Utilizing slow black-and-white film, Massaia meticulously prints and tones his large-scale analog photographs in his darkroom back in New Jersey, which has been customized to produce prints up to 3.5 x 4.5 feet. The impressively rich, detailed gelatin silver prints exhibit a breathtaking tonal scale due to a stain developer called Pyro (notorious for its toxicity).

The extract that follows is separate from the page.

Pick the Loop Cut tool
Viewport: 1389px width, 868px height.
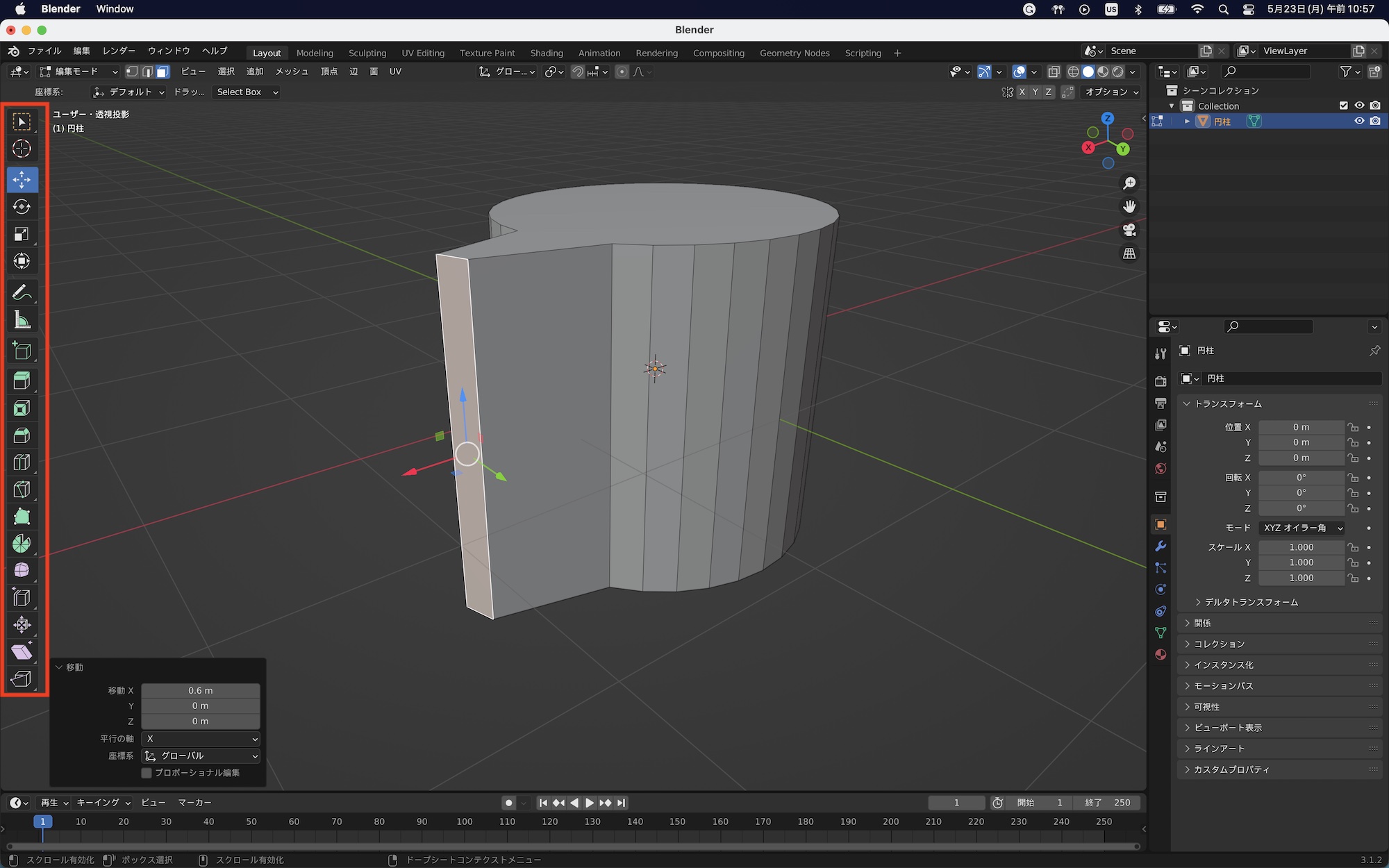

Massaia continued his exploration of New York City in daylight hours shooting sleepers and sunbathers in Sheep Meadow. Massaia was attracted to the people he found in “perfect unassuming poses” who almost appear to be leaving their bodies. Entirely unaware of the artist and his camera, the subjects possess a profound sense of relief, as if they are completely releasing all tension in a city otherwise bustling with frenetic activity. Back in the darkroom, dramatically burning in the whole area surrounding the sleepers, the artist isolates the figures, making them seem as if they are suspended in air.